PROBLEM 1: In the piece comparing Odysseus AI with ZDrive, how many GitHub stars is Odysseus said to be nearing?
PROBLEM 2: Extend the piece comparing Odysseus AI with ZDrive, beginning right after its final paragraph.

==== TEXT UNDER STUDY ====

When PewDiePie posted a twenty-minute walkthrough of Odysseus AI, an open-source, self-hosted agent workspace nearing 63,000 GitHub stars, to an audience that's never had to think about data sovereignty, something shifted. The appetite for "AI that doesn't spy on you" just went mainstream.
Worth watching, and worth comparing against what we've built.
What Odysseus Is
Odysseus runs on your own machine. Self-hosted, fully configurable, model-agnostic: point it at OpenAI, Anthropic, Google, OpenRouter, GitHub Copilot, or run something local through Ollama and llama.cpp. On top of that you get a full agent stack: personas, group chats across models, deep research, scheduled tasks, image generation. As engineering, it's genuinely impressive.
Where the Privacy Actually Lives
Here's the part worth sitting with: Odysseus doesn't have a privacy layer. It has a settings menu. Whether your conversations stay private depends entirely on which backend you choose to plug in, and whether that backend is telling the truth about what it does with your data. Pick a frontier cloud provider and you're in exactly the relationship Odysseus's own pitch warns you about: a company logging everything, training on your prompts, able to hand your data over the moment someone asks. Pick something marketed as "privacy-first" instead, and you've simply moved the trust problem down one level. You're still taking someone's word for it.
That's the whole privacy industry, condensed into one settings menu. Trust us. We promise. Read the policy.
Where ZDrive Starts From
ZDrive doesn't ask you to choose a backend and hope it's honest. Every query runs inside a TEE, a sealed hardware enclave that even we can't see into. The proof isn't a privacy policy; it's a cryptographic attestation, written on-chain, that anyone can verify for themselves. Not "we don't look." Structurally can't. No setting to get wrong, no provider to vet, no policy to read and hope is true.

==== SUPPLIED DATA ====

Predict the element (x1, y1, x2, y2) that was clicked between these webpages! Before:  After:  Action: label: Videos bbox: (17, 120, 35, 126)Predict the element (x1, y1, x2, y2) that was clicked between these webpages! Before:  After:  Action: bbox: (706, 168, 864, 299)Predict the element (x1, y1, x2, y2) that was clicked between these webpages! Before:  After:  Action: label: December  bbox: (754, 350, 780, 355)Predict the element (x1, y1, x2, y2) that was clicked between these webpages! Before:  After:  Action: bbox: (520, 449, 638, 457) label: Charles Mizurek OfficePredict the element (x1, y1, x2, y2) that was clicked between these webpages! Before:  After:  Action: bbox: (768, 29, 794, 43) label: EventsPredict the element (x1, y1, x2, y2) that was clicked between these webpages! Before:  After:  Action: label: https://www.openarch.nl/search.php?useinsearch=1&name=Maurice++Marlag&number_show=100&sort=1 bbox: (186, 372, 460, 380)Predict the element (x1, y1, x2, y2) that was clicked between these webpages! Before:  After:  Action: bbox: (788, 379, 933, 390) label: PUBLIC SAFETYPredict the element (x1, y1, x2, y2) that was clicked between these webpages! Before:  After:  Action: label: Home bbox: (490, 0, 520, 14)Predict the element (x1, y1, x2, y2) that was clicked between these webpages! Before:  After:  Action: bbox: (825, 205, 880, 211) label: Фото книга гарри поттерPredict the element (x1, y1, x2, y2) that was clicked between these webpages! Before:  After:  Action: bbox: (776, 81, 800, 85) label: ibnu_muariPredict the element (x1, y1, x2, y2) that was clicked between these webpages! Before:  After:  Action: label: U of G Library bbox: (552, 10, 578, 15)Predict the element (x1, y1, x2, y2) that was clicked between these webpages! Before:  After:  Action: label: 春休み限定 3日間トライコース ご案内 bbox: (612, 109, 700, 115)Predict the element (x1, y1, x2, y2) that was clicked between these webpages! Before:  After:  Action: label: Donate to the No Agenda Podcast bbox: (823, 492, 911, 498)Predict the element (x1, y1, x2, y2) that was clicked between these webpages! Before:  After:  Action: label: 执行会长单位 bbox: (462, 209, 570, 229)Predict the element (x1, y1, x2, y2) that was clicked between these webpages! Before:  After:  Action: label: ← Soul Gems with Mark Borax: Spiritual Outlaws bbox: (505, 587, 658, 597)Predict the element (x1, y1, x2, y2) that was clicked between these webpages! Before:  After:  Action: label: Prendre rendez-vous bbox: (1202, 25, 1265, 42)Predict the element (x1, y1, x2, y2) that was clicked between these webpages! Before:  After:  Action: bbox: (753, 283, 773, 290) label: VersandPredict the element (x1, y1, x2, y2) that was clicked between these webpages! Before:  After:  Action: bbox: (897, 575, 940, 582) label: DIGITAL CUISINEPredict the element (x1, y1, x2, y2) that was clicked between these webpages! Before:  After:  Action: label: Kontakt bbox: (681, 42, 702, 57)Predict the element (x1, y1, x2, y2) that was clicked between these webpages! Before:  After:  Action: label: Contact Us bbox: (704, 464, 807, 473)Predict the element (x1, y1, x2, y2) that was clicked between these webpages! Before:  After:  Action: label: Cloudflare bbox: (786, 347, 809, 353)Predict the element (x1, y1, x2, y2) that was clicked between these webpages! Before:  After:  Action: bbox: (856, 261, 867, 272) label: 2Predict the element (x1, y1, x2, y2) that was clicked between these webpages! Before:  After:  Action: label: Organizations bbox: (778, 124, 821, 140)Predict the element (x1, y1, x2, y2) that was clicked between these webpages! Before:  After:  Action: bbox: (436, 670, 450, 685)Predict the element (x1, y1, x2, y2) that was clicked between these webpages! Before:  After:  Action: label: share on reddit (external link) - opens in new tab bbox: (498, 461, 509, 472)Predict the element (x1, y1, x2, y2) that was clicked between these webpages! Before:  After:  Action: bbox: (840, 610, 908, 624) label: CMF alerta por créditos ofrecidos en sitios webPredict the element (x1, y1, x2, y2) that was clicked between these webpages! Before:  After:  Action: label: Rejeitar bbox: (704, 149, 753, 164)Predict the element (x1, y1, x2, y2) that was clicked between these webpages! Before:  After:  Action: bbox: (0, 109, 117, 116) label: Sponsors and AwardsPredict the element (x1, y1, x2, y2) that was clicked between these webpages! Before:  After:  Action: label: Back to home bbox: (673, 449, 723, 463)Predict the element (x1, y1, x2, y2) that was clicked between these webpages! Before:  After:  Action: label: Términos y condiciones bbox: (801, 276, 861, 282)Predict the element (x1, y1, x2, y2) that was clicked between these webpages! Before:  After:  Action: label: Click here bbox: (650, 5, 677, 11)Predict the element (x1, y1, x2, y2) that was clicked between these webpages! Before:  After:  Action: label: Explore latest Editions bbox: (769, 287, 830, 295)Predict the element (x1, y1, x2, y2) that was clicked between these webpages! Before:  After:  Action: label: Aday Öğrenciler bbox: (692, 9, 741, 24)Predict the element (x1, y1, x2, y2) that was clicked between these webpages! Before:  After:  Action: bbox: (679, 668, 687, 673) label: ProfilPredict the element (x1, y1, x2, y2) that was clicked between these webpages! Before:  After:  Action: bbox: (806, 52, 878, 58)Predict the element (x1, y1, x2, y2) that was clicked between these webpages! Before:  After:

====

REPLY 1: Nearly 63,000 GitHub stars.

REPLY 2:
The Permanence Gap
Odysseus lives on your laptop. Lose the machine, and unless you remembered to export, your setup, your memories, your skills go with it. Nothing outlives the hardware, and nothing proves what you built or stored ever existed. ZDrive assumes the opposite: your vault should outlive your laptop, your subscription, even us. Files get encrypted client-side and written to Arweave once, paid for once, stored forever. Your wallet is your identity. An NFT proves, on-chain, that the vault is yours.
The Setup Gap
Odysseus asks a lot of you before you reach the private part: a terminal, possibly Docker, model downloads, provider research, configuration. That's real friction, and it means the people who'd benefit most from privacy (the ones least equipped to audit a settings menu) are the least likely to get there. ZDrive starts at zdrive.io. No install, no terminal, no research into who to trust. Privacy that needs a computer science degree to configure correctly isn't really privacy for most people. It's a hobby for the few who can set it up right.
The Bottom Line
Nearly 63,000 GitHub stars on a tool that still leaves the hardest part, the actual privacy, entirely up to you, says something important: people are done with AI that remembers everything about them. They just haven't been shown yet what it looks like when privacy isn't a choice you have to get right, but a property the system can't violate even if it wanted to.